LIST OF TASKS.
**a)** List each portion of the diffuser that the pump valve description names with a reference number.
**b)** Carry on writing the pump valve description, starting after its final sentence.

TEXT BLOCK.
The flow rate through port 112 is proportional to the speed of the pump shaft 24 and to the speed of the engine to which that shaft is connected. An orifice aperture 114 produces a pressure drop relative to pressure at port 112. Pressure downstream of aperture 114, the steering system pressure, is fed back in passage 115 to the end of the spool contacted by spring 98. A force resulting from the feedback pressure adds to the spring force on the spool. When pump speed increases, hydraulic system pressure in port 112 increases, thereby forcing spool 94 against the effect of compression spring 98 and the feedback pressure force. This action opens passage 114 to the steering gear and adds the flow through passage 114 to the flow through the electronically variable orifice from port 112. System pressure carried in passage 115 to the end of spool 94 opposes the pressure force on the spool tending to open the valve.

FIG. 3 shows spool 94 in a more fully opened position from that of FIG. 2, where land 120 opens the axial end of passage 114. When valve spool 94 moves to the high speed position of FIG. 3, bypass port 122, a passage that connects bore 114 and inlet passage 124 to the diffuser 106, opens. As relief valve 94 opens, the size of the bypass port 122 increases progressively, thereby increasing the flow rate through the diffuser. The annular space 126 between diffuser 106 and bore 118 and the cylindrical space between bypass port 122 and the diffuser entrance communicates with low pressure fluid in a reservoir or a return line, such as the line connected to fitting 104, returning fluid to the inlet ports and the pumping chambers, the space between the rotor vanes, rotor and inner surface of the cam. When bypass port 122 opens, fluid at an extremely high flow rate enters space 126 and contracting portion 128 of the diffuser. This action produces a jet pump, in which the stream of low pressure fluid from space 126 and high pressure fluid mix. The combined stream increases in velocity in the diffuser up to the diffuser throat 130 due to the reduction in cross sectional area along the length of portion 128. The combined fluid stream expands after passing the throat along the length of the expansion portion 132, the diffuser causing a reduction in velocity of the fluid, a conversion of the kinetic energy in the fluid, and an increase in static pressure. Plug 110 is formed with a contour 134 that directs fluid from the exit of the diffuser into an annular zone 136, which is connected directly to the inlet ports of the pumping chamber.

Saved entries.
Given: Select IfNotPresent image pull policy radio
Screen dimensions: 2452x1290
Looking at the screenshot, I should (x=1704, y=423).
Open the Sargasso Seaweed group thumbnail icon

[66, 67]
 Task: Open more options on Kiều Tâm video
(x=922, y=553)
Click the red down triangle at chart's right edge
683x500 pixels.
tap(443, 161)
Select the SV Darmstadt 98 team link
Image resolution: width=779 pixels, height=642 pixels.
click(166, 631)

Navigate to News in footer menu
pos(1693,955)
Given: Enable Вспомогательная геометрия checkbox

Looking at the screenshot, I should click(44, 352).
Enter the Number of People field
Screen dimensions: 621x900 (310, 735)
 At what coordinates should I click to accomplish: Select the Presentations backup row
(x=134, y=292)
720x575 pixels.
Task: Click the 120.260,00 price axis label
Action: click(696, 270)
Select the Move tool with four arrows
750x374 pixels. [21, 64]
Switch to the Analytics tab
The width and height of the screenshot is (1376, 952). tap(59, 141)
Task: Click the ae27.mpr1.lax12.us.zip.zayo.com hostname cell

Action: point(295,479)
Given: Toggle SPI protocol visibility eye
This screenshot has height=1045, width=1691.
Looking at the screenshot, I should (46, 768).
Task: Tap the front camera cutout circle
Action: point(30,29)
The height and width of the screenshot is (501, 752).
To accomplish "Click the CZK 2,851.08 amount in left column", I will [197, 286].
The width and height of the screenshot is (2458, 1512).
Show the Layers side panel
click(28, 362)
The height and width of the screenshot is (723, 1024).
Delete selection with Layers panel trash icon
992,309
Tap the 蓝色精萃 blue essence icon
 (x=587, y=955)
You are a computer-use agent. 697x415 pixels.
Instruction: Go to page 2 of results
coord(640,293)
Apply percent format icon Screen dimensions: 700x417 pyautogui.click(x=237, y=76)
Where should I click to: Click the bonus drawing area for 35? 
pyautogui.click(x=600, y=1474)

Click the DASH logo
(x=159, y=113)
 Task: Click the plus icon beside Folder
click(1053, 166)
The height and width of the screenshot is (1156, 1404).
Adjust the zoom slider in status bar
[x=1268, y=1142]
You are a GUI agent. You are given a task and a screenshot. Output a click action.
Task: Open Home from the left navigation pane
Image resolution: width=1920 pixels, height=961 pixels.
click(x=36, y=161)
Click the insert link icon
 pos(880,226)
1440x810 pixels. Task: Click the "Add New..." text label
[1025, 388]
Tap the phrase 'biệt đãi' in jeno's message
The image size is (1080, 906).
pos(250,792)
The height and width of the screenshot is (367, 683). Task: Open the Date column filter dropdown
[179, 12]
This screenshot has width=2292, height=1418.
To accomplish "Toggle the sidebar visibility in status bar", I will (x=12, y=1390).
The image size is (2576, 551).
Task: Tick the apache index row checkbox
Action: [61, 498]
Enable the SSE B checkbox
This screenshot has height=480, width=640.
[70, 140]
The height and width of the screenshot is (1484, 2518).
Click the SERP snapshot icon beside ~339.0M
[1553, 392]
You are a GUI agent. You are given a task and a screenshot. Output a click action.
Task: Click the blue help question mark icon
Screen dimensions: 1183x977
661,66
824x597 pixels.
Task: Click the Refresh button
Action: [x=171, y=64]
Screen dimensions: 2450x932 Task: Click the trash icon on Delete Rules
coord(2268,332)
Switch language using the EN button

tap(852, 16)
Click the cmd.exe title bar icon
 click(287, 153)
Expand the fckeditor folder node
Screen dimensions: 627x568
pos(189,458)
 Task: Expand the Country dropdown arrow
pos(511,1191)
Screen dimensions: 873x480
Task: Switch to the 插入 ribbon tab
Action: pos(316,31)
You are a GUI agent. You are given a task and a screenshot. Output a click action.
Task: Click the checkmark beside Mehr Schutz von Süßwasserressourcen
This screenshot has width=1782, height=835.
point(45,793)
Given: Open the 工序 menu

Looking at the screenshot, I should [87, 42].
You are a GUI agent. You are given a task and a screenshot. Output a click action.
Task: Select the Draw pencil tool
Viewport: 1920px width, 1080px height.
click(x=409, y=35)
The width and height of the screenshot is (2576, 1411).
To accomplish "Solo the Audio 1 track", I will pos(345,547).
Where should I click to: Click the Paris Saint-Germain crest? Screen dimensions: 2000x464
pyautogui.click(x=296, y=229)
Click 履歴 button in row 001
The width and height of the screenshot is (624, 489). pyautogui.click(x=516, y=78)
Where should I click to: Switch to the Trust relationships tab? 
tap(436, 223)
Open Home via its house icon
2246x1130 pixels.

FINAL ANSWERS.
**a)** contracting portion 128, diffuser throat 130, expansion portion 132

**b)**
Whereas, in a conventional pump of this type, low pressure fluid in a reservoir enters the pumping chambers at low or substantially zero pressure, the jet pump effect produced by high velocity stream of excess bypass fluid from the pressure relief valve combined with low pressure fluid returning from the power steering system supercharges fluid entering the pump inlet and increases the overall efficiency of the pump. Instead of dissipating kinetic energy in the stream of high pressure fluid produced when the pump operates at high speed by returning it to a low pressure reservoir, energy in that fluid stream is used first to draw fluid from the reservoir or return line into the high velocity stream. Then the combined fluid stream velocity is increased by passing the stream through a first contracting portion of the diffuser and increasing static pressure by allowing the high velocity fluid stream to expand through the diffuser and to be carried in the high pressure-low velocity to the inlet of the pumping chamber. Test results using this supercharging technique show that when the power steering system pressure is operating at approximately 85 psi, pressure in the fluid stream between the diffuser and the inlet to the pumping chambers is approximately 40 psi.

Details of the pressure plates are shown in FIGS. 5 and 6. Lower pressure plate 34 has two diametrically opposite inlet ports 54, 56 and two diametrically opposite outlet ports 58, 60, each outlet port spaced approximately an equal angular distance from the inlet ports. Two arcuate, diametrically opposite channels 62, 64, located radially and angularly at a position to communicate with terminal holes at the radial base of the rotor slots, are formed in the face of the lower plate adjacent the rotor surface.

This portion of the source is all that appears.